Club America Femenil is one of only four clubs that have been able to win the Liga MX Femenil title, obtaining the league title in one occasion.

History

Founding and First League Tournament
Club América Femenil was founded on 5 December 2016, on the same day that Liga MX Femenil was announced. Former Mexico women's national football team manager, Leonardo Cuellar, was appointed as the first manager of the team in February 2017.  In preparation for the first season of Liga MX Femenil in the second half of 2017, the team participated in a preparation tournament, the 2017 Copa MX Femenil. The club first league match in history was a 1–0 victory against Tijuana on 29 July 2017.

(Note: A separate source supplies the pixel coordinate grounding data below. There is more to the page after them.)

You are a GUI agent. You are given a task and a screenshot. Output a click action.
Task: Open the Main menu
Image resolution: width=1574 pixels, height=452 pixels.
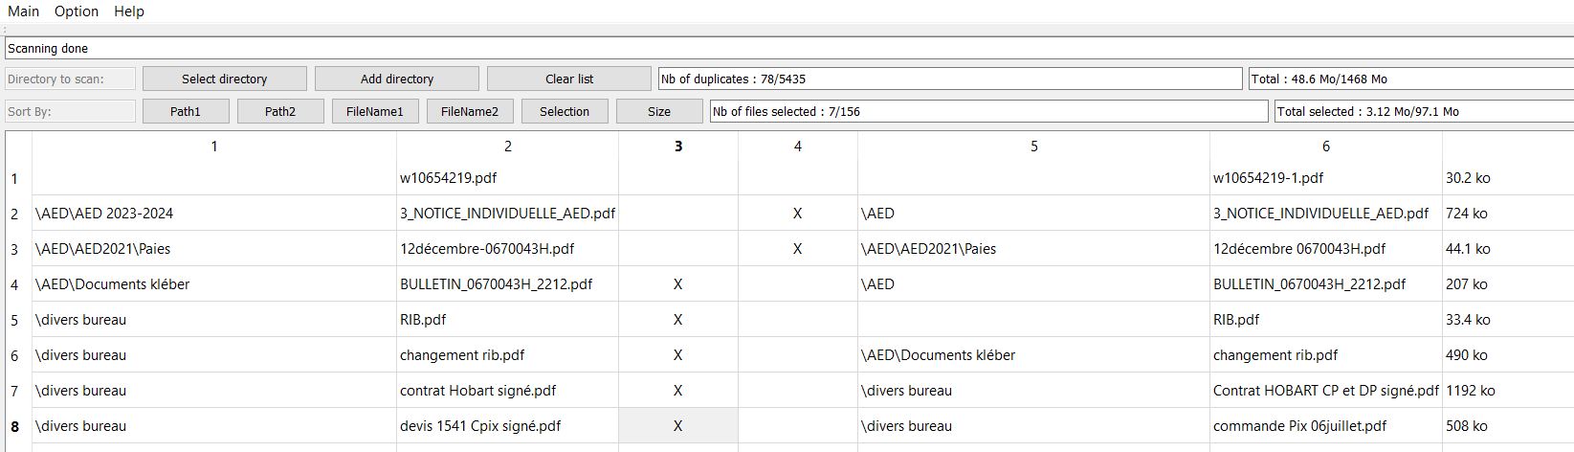(24, 11)
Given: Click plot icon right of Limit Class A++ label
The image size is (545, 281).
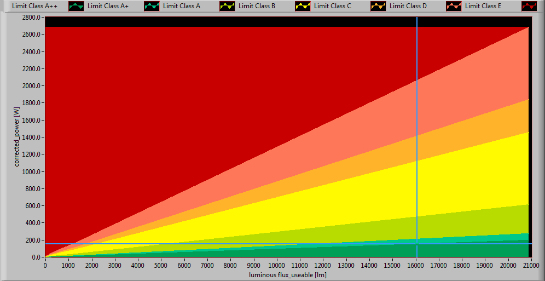Looking at the screenshot, I should tap(76, 7).
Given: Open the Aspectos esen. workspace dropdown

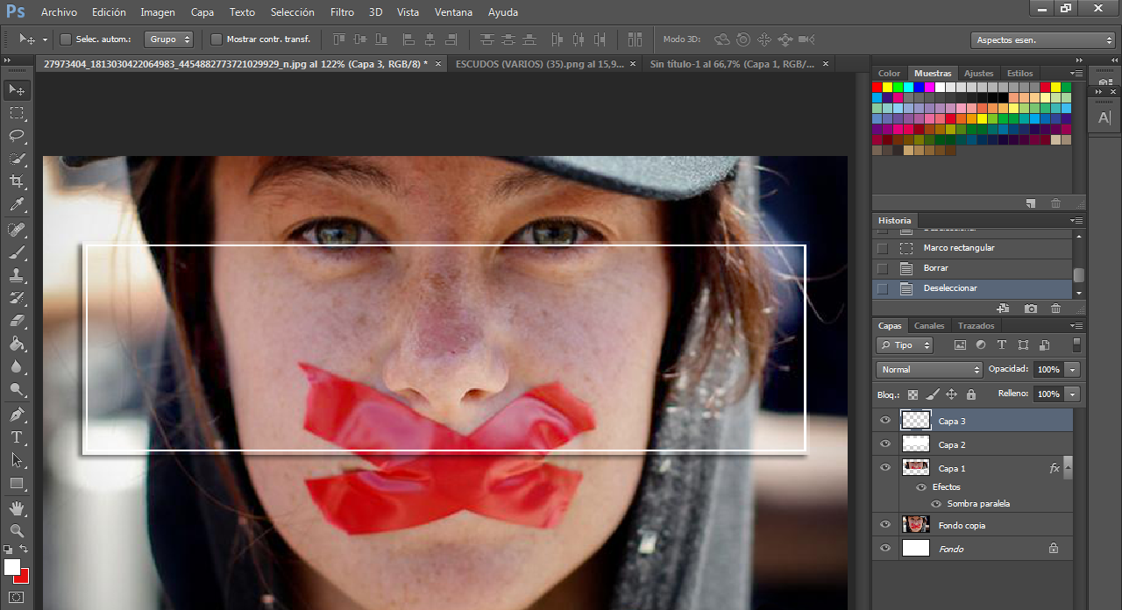Looking at the screenshot, I should (1042, 40).
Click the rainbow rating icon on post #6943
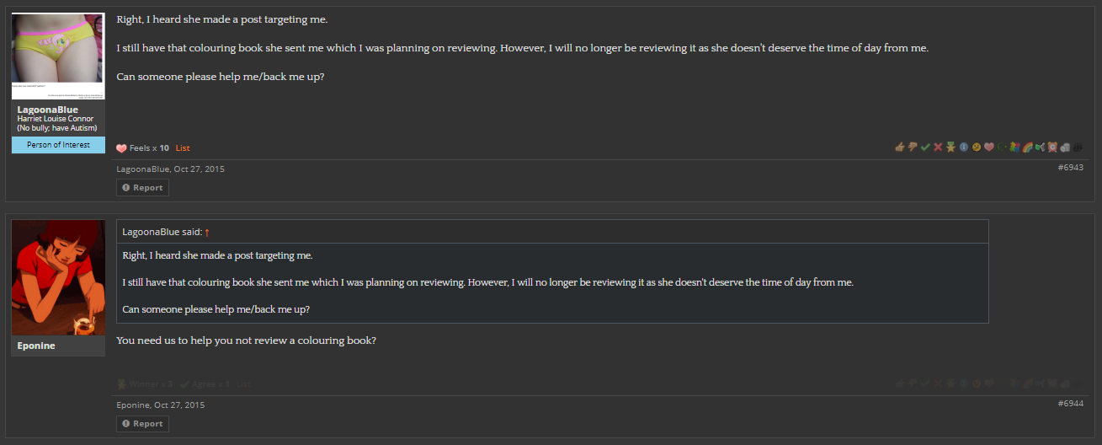Screen dimensions: 1102x445 pyautogui.click(x=1027, y=147)
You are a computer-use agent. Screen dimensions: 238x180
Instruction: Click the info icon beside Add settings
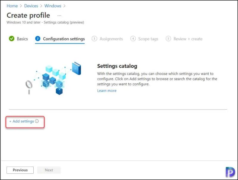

In its first Liga MX Femenil tournament (Apertura 2017), América ended the regular phase of the tournament 1st with 35 pts, but the team was eventually eliminated in the semi-finals of the playoffs by national rivals and eventual champions C.D Guadalajara, in the first instance of the Clasico Nacional femenil between the two institutions.

First Title
América won its first league title in history by winning the Apertura 2018 tournament. During this tournament, America ended the regular phase in 3rd place with 35 pts in the general standings and second in its group. In the playoffs, The team eliminated Toluca (5-3) in the quarter-finals, and Pachuca (1-0) in the semi-finals to reach the final against Tigres. América eventually won the final against Tigres on penalties (1-3) at Estadio Universitario after a 3–3 draw on aggregate (2-2 at the Azteca, 1–1 at Estadio Universitario).

2019 to Present
For the Clasura 2019 tournament, América once again had a great regular phase, ending second in the overall standings with 38 pts, but was unable to achieve a second consecutive title after being eliminated by Tigres in the semi-finals of the playoffs.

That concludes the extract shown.